The members of the Senate—called senators (senatores)—were appointed for life. At the time of its creation, the Senate was composed of 17 members: 12 Milanese citizens, plus five Frenchmen trusted by Louis XII. According to the provisions of the King of France, at least two senators had to be prelates and four military officers. The remainder had to be legal scholars. The first seventeen senators appointed by Louis XII were Antonio Trivulzio, Bishop of Como, Gerolamo Pallavicini, Bishop of Novara, Pietro Gallarate, Francesco Bernardino Visconti, Gilberto Borromeo, Erasmo Trivulzio, Scipione Barbavara, Giovan Francesco Marliani, Giovan Francesco da Corte, Giovanni Stefano Castiglioni, Gerolamo Cusani, Antonio Caccia, Claude de Seyssel (counselor of the Parlement of Toulouse), Accurse Maynier, Michel Riccio, Gioffredo Carolo (counselor of the Parlement of Dauphiné), and Pierre de Sacierges.

Over time, the number of senators increased, reaching 27 by 1535, including nine knights, five prelates, and 13 jurists. In the 17th century, the number was reduced to 15, three of whom were Spanish. Jurists, drawn from the Milanese nobility, ultimately prevailed within the college thanks to their cultural background; membership in the Senate, and particularly its presidency, represented the pinnacle of a jurist's career. Among the most famous members of the Senate of Milan was Giulio Claro, one of Italy's most distinguished Renaissance jurists.

DATA SHOWN

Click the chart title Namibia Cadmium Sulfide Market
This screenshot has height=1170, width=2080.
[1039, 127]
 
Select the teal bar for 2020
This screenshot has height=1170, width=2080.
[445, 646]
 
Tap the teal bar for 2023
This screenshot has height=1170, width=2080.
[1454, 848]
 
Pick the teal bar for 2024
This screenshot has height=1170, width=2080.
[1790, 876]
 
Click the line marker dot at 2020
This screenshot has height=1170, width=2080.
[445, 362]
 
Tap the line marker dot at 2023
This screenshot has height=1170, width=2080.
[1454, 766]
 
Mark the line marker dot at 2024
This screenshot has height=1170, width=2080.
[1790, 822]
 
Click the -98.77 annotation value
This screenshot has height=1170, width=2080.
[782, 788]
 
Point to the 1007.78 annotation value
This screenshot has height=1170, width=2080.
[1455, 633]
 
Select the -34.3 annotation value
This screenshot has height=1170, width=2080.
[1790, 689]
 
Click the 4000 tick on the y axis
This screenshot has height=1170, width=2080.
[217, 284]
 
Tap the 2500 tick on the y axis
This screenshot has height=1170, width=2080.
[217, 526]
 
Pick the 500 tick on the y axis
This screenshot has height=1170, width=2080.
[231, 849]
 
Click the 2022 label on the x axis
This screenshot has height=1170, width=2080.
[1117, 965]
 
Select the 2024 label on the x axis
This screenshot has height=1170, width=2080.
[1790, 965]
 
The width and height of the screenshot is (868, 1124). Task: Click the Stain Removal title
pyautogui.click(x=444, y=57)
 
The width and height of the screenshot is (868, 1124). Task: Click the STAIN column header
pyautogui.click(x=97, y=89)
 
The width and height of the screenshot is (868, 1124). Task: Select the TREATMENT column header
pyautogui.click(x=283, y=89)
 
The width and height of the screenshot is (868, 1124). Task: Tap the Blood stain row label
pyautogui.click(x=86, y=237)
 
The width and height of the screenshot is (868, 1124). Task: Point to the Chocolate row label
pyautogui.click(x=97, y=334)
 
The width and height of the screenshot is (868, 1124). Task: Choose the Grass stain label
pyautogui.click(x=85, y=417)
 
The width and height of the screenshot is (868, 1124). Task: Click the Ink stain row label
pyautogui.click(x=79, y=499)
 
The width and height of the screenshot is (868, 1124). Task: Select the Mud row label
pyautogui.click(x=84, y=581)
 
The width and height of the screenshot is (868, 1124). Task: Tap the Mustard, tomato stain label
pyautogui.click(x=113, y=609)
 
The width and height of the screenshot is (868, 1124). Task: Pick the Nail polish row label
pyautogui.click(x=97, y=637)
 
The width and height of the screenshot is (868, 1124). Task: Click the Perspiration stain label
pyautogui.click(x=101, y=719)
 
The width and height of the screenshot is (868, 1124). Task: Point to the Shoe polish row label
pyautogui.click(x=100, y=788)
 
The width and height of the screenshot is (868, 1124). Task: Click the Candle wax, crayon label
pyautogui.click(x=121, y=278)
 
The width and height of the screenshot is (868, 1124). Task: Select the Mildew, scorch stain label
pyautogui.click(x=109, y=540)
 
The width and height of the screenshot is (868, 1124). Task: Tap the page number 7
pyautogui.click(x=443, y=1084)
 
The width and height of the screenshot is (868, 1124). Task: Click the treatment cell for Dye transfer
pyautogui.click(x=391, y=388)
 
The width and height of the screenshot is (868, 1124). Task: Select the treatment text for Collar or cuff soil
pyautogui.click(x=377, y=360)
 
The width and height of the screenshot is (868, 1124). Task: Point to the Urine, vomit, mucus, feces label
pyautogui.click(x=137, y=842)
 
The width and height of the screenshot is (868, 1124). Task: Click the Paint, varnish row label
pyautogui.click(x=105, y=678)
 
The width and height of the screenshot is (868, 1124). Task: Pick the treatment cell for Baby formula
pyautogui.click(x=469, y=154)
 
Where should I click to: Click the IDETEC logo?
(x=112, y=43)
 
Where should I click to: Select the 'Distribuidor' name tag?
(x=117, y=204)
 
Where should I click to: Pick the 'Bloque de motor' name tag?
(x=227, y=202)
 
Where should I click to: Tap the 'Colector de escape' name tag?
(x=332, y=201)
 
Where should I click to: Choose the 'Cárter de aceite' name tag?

ACTIVITY
Reproduce the passage about the Senate of Milan word for word, from "Over time, the" up to and including "distinguished Renaissance jurists.".

PROBLEM SOLUTION
Over time, the number of senators increased, reaching 27 by 1535, including nine knights, five prelates, and 13 jurists. In the 17th century, the number was reduced to 15, three of whom were Spanish. Jurists, drawn from the Milanese nobility, ultimately prevailed within the college thanks to their cultural background; membership in the Senate, and particularly its presidency, represented the pinnacle of a jurist's career. Among the most famous members of the Senate of Milan was Giulio Claro, one of Italy's most distinguished Renaissance jurists.